Astro Fasicnations: Sara Seager
Sara Seager is an associate professor of planetary science and associate professor of physics at the Massachusetts Institute of Technology.

What fascinates you most about exoplanet interiors?
It is amazing that just from a planet’s size we can tell roughly what the interior of a planet is made of. Let’s take Jupiter as an example. Jupiter is 11 times bigger than Earth, and from its size alone we could infer that Jupiter is made almost entirely of hydrogen and helium. What’s bizarre about a planet with massive amounts of hydrogen and helium (Jupiter has about 300 Earth masses worth) is that the planet has no solid surface, and so life as we know it cannot exist. Also the temperature deep inside of a giant planet gets way too hot for life.

Smaller planets (less than twice the size of Earth) are far more likely to be made mostly of rocky and iron material, like Earth and Venus are. We make computer models to tell what a planet interior is made of, based on a measurement of size and mass. A small planet with a low mass will be a great target to follow up with atmosphere measurements. Astro Ideas: Jay Gallagher
Jay Gallagher is a professor of astronomy at the University of Wisconsin-Madison and the Editor-in-Chief of The Astronomical Journal.
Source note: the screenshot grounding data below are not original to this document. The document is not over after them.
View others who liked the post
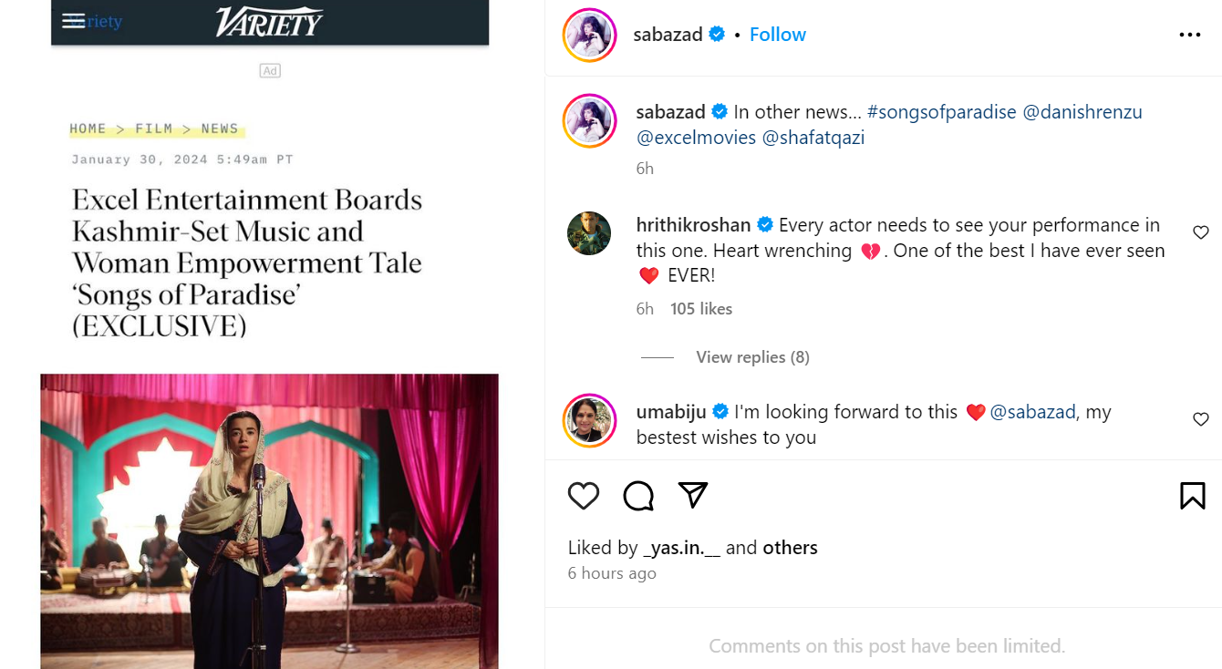1222x669 pixels. [x=790, y=548]
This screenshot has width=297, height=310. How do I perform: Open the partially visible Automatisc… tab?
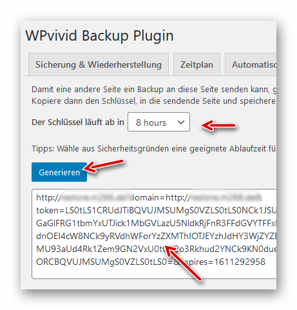251,64
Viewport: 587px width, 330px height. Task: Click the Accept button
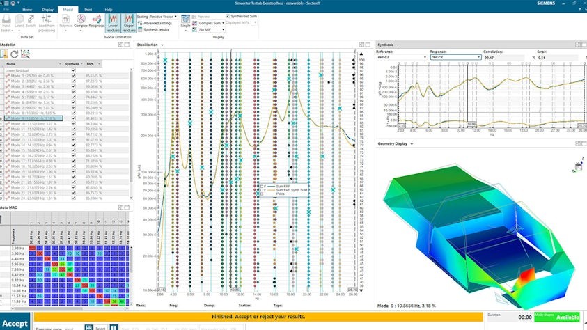coord(15,323)
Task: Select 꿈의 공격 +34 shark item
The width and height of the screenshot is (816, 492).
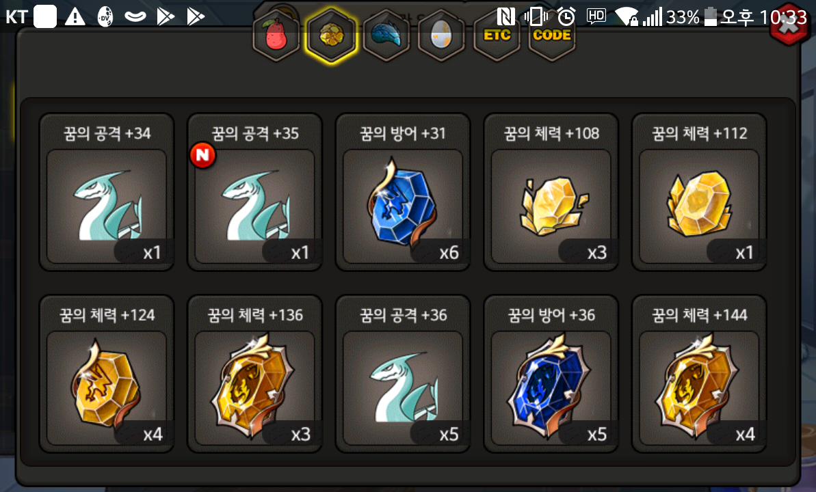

Where else is the study of galaxies going?
We now have a good idea of the “geography” of galaxies. They mostly consist of dark matter that provides gravity to hold normal matter in forms ranging from gas to stars to black holes. Observations of young galaxies in the distant universe reveal a tumultuous state of affairs in the first 3 to 4 billion years after the Big Bang. Then, galaxies had chaotic structures, rapid star formation rates, and luminous active centers before settling down to their present forms by 6 billion years after the Big Bang, 7.5 billion years before the present.

Our efforts currently focus on how physical processes drive the evolution of galaxies. While we know the parts of galaxies, it is not yet clear how they fit together and interact over time. For example, puzzling relationships exist between the evolutionary states of the populations of stars within galaxies. Massive galaxies tend to contain older, redder stars, and thus are “dead and red.” Meanwhile, most of the galaxies making up the “blue plume” – systems with blue optical colors due to ongoing star formation – are lower mass. Evidently massive galaxies run out of gas most rapidly, but the details remain hazy.
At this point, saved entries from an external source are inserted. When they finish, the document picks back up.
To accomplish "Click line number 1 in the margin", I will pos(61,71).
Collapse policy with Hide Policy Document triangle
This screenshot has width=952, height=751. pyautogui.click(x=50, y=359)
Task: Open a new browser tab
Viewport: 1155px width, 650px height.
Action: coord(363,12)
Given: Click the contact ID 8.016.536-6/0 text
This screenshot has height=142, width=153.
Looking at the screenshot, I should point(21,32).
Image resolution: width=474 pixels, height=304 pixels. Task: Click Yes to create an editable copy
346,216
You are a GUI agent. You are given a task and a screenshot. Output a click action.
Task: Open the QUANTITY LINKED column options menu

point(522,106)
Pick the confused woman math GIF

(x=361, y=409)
We can expect progress from new classes of multiwavelength observations combined with increasingly sophisticated theory. On the ground, 8- to 10-meter optical/infrared telescopes will continue to decode the inner workings of nearby galaxies. And a variety of enhanced radio capabilities will track how gas behaves and detect light from energetic particles.

There also will be sensitivity jumps in the era of 30- to 40-meter optical telescopes, the James Webb Space Telescope, and the Square Kilometre Array radio observatory. All of this rests on theoretical foundations driven by improved understandings of cosmology, astrophysics, and astrochemistry realized through ever more sophisticated numerical simulations. In a decade, we will better know where our problems with galaxies lie.